Planned High Rises Make Too Little Provision for Parking


Isla Vista has no parking — none — a fact that contradicts two-year-old Santa Barbara County parking surveys that pre-date UCSB’s construction of high rises on top of Francisco Torres (FT, aka Santa Catalina Hall) parking lots. Isla Vista’s Master Plan surveys will continue for two more years before the plan is presented to the California Coastal Commission. Some form of parking permit program — the only solution — will take at least two years beyond that time. This means four or more years of parking hell in I.V.— courtesy of UCSB.

At an October 5 meeting in downtown I.V., county planners listened as scores of residents complained about the lack of parking and the nocturnal hikes that are necessary after returning from work or school. Many cited safety as a major concern. Nothing is more irritating than arriving home and finding no place to park — especially late at night. Add the fear of assault, and you get the full picture. Will you find a safe spot? Doubtful with over 20,000 residents in the area competing for 3,500 parking spaces.

Perhaps the most disappointing aspect of Isla Vista’s parking hell is the complete disconnect between the Isla Vista Master Plan and UCSB’s avalanche of building. One can hardly blame the county for this debacle since what builder could ever construct high rises on parking lots without mitigating for the impact on a surrounding community? UCSB is not subject to any oversight nor does its new construction generate taxes to pay for obvious impacts such as parking permit programs. FT (once a convention center hotel) and the new San Joaquin towers will have a paltry 216 on-site spaces for a total of 2,300 residents.

Predictably, western Isla Vista, the last remaining area with any significant open parking, is now used as a day and nighttime parking lot by UCSB tenants and staff. Student and staff commuters have always used I.V. as a cheap alternative to paying for on-campus parking; a fact UCSB is well aware of. The school’s last survey — in 2009 — showed at least 900 staff and students parking in I.V. daily. As of now, Francisco Torres/Santa Catalina is completely full of tenants with not a single on-site parking spot available.

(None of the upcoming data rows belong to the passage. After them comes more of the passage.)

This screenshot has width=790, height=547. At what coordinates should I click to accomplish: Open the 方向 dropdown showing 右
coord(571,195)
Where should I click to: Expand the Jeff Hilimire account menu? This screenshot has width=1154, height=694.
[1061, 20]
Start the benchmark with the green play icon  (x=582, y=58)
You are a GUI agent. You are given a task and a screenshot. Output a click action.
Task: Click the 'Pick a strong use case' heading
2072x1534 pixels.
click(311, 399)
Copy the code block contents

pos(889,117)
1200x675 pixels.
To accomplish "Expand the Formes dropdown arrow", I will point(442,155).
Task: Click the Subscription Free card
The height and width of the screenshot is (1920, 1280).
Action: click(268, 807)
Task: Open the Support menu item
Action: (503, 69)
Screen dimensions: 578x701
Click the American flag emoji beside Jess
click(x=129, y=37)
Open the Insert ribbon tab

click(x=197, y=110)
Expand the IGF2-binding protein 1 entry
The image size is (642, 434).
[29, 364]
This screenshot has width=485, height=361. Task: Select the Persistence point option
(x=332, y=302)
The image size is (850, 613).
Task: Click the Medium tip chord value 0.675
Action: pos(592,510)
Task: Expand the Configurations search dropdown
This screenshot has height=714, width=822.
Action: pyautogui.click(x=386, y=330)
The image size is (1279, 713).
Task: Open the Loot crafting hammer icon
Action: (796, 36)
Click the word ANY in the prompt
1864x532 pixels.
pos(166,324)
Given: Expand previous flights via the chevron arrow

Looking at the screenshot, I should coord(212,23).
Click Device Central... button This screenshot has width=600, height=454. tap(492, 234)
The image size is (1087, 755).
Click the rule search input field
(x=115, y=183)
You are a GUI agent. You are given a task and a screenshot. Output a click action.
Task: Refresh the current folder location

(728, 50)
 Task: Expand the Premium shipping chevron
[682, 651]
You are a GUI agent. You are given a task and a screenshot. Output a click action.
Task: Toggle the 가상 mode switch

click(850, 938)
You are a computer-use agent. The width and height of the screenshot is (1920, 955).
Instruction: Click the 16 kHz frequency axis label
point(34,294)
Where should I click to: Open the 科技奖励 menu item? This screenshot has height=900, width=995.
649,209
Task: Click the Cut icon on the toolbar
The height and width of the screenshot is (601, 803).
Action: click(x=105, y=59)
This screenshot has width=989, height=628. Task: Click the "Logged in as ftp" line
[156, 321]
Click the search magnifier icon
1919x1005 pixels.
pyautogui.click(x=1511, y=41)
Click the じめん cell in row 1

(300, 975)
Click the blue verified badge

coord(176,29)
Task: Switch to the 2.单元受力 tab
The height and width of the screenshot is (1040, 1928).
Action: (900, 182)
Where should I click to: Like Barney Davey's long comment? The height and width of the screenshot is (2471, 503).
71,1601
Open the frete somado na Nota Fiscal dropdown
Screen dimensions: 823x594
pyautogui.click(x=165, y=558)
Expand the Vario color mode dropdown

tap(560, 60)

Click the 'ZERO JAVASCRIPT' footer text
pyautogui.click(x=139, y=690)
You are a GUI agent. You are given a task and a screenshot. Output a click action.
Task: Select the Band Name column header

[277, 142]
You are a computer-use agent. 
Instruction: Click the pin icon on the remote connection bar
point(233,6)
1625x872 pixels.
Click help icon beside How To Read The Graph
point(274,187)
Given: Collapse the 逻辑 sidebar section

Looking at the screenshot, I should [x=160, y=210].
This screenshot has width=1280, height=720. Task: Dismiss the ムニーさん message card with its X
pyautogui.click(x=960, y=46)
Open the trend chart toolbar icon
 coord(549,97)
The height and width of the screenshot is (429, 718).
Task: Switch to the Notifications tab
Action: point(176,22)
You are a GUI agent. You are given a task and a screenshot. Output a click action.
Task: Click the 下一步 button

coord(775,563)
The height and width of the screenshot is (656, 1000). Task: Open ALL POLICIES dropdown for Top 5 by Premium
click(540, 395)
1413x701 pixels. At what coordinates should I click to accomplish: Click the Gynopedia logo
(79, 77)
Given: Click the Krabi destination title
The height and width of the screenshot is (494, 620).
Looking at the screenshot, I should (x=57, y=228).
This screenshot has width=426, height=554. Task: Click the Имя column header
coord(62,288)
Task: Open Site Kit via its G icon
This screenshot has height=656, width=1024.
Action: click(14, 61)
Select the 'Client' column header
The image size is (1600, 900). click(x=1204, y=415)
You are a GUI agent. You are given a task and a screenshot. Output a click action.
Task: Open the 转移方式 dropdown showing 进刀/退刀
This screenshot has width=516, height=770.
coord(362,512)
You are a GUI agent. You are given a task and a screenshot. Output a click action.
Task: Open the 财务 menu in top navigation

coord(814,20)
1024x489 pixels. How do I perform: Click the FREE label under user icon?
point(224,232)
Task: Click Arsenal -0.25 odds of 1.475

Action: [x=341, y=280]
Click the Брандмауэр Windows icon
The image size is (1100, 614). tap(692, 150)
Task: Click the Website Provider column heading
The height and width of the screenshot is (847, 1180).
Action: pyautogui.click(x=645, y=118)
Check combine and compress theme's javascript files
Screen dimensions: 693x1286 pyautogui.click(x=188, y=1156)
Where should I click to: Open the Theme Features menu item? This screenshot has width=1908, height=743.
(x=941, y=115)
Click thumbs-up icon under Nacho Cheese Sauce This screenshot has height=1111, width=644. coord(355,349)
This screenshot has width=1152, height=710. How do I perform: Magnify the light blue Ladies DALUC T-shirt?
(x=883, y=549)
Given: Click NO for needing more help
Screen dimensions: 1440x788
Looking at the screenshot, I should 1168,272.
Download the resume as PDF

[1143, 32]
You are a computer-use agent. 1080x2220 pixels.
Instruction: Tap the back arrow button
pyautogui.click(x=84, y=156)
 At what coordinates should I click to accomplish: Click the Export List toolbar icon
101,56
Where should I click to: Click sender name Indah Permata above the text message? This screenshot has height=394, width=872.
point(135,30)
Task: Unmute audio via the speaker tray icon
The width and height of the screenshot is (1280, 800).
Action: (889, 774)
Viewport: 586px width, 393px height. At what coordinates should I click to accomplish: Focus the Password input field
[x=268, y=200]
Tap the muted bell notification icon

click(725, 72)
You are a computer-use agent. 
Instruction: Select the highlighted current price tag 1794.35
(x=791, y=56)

The situation will worsen once the San Joaquin towers and adjoining tumors are completed. I.V. is the closest and cheapest (free) place to park.

In the real world, a $26 billion enterprise that is California’s third largest employer would be compelled to mitigate long before it ripped up a Francisco Torres parking lot. This is where Governor Brown can help by reining in the UC behemoth. Instead he signs Das Williams’s AB3 utility tax proposal, requiring taxpayers to foot the bill for a parking district amongst multiple other duplicitous items. That is assuming students are dumb enough to double-tax themselves come next November.

Meanwhile, there is no parking in I.V. with no relief in sight. The culprit is UCSB, and it offers no solution, even as students hike long distances to apartments and houses. It is time California administer a tranquilizer by making UCSB mitigate for its impact. No business should be able to build housing for thousands with no parking — especially not in a coastal zone.

Peter Neushul is a 30-year Isla Vista resident.